Cosa coltivare nella serra in inverno

Cosa coltivare nella serra in inverno

Cosa coltivare nella serra in inverno: elenco delle semine e delle messe a dimora da poter effettuare nella serra fredda durante l’autunno e l’inverno.

Coltivazione sotto serra, serra fredda o serra riscaldata

Al Nord Italia, per la coltivazione di ortaggi estivi come peperoni, pomodori e melanzana, è necessario allestire una serra riscaldata. Al Sud, a patto di abitare in zone con clima particolarmente mite e, a patto di avere una serra ben isolata e in posizione soleggiata, sarà possibile coltivare sotto serra anche pomodori e melanzane.

Serra fredda

La serra fredda consente di avere raccolti più precoci in primavera, anticipando la messa a dimora o la semina, e consente di avere raccolti tardivi in autunno, fino a spingersi a inizio inverno. In pratica la serra fredda vi consente di coltivare fin dai mesi di gennaio e febbraio, tutti gli ortaggi che andreste a coltivare tra i mesi di marzo e aprile. Al contrario, vi consente di proteggere le coltivazioni per continuare a raccogliere determinati ortaggi anche in autunno inoltrato.

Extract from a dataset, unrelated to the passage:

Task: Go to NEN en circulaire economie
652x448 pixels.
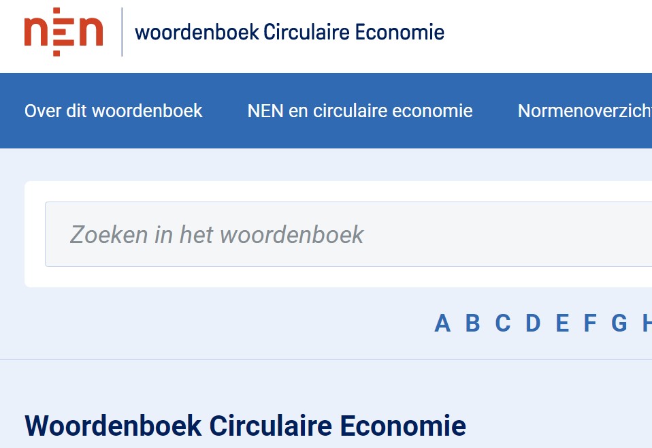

Come premesso, la serra fredda è molto più comoda ed efficace al sud. Una serra fredda ben gestita, al sud Italia, consente di coltivare pomodori e melanzane con raccolti che si spingono fino ai mesi di novembre e dicembre, se non oltre quando le condizioni climatiche sono favorevoli.

Che tipo di serra?

Non tutte le serre sono uguali. Abbiamo già riportato alla vostra attenzione la differenza tra serra fredda serra riscaldata. In queste due grosse categorie vi sono differenti caratteristiche da ricercare. In questa pagina ci soffermeremo esclusivamente sulle coltivazioni invernali in serra fredda (quindi in serra non riscaldata).

A fare la differenza è il grado di isolamento che riesce a offrire la vostra struttura. Determinante è la copertura scelta. Le coperture più diffuse sono quelle in polietilene che può essere di tipo semplice oppure termico.

Vi consiglio la scelta di polietilene termico che produce meno condensa, quindi abbassa il rischio di sviluppare muffe e malattie fungine, in più, il polietilene termico ha una maggiore durata e isola di più, certo, è anche più costoso ma mette al sicuro le vostre coltivazioni invernali sotto serra.

Chi abita al sud, in zone particolarmente miti, può scegliere teli dallo spessore di 10 mm, nel resto del Meridione e nel centro Italia, meglio non scendere sotto i 15 mm mentre chi abita al nord Italia dovrà scegliere teli da 20 mm.

Cosa coltivare nella serra in inverno

Ecco un elenco di ciò che potete coltivare nella serra non riscaldata, in pieno invenro:

  • insalate,
  • ravanelli,
  • valerianella,
  • spinaci,
  • cipolle,
  • aglio,
  • rape,
  • cavoli,
  • cicorie,
  • radicchi,
  • prezzemolo,
  • sedano,
  • carote,
  • finocchio,
  • cavoletti di Bruxelles,
  • fragoline di bosco,
  • pomodori*

Chi abita al nord Italia non dovrebbe azzardare la coltivazione del pomodoro sotto serra se non ha una serra riscaldata. Questo perché il pomodoro potrebbe anche portare alla produzione dei frutti ma, a causa del freddo, vi darebbe pomodori poco succosi e dalle proprietà organolettiche inadeguate.

Per tutte le istruzioni sulla coltivazione delle fragoline selvatiche in vaso o sotto serra, vi rimando alla pagina Fragoline di bosco in vaso.

Consigli per coltivare ortaggi e verdure sotto serra

La prima regola per una buona coltivazione in serra sta nei ricami d’aria. Ogni giorno, nelle ore più calde della giornata, la serra va aperta per lasciar arieggiare le vostre coltivazioni. In mancanza di tale pratica, nella serra tenderà ad accumularsi condensa che, a sua volta, porterà alla formazione di marciumi, funghi, muffe e attacchi parassitari di vario genere.

E’ importante sostenere le coltivazioni con concimi specifici e, se necessario, sfoltire la vegetazione: non affollate eccessivamente la vostra serra altrimenti, nonostante i ricambi d’aria, le piante potrebbero sviluppare malattie fungine e marciumi.